══ Dataset content
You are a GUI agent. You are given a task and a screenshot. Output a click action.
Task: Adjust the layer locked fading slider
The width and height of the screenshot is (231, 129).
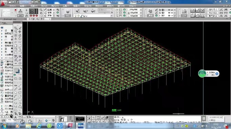click(x=105, y=13)
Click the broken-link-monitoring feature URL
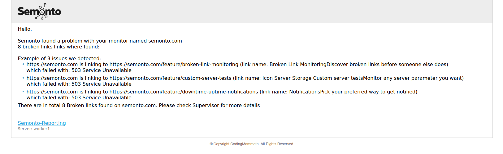Image resolution: width=503 pixels, height=154 pixels. (x=174, y=65)
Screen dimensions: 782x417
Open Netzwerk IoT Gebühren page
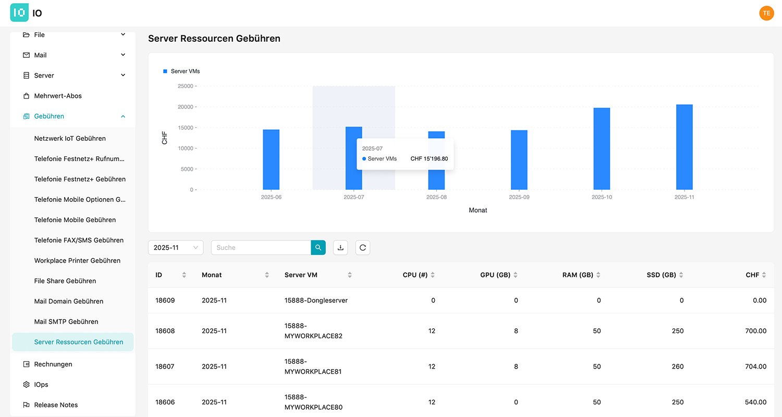[x=70, y=139]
════
• **What to do**: Nothing but the lines from the one holding "Click the broken-link-monitoring feature URL" through the final line of the entries should be retyped, exactly as they stand and without pictures.

• **Written response**:
Click the broken-link-monitoring feature URL
Image resolution: width=503 pixels, height=154 pixels. (x=174, y=65)
Screen dimensions: 782x417
Open Netzwerk IoT Gebühren page
[x=70, y=139]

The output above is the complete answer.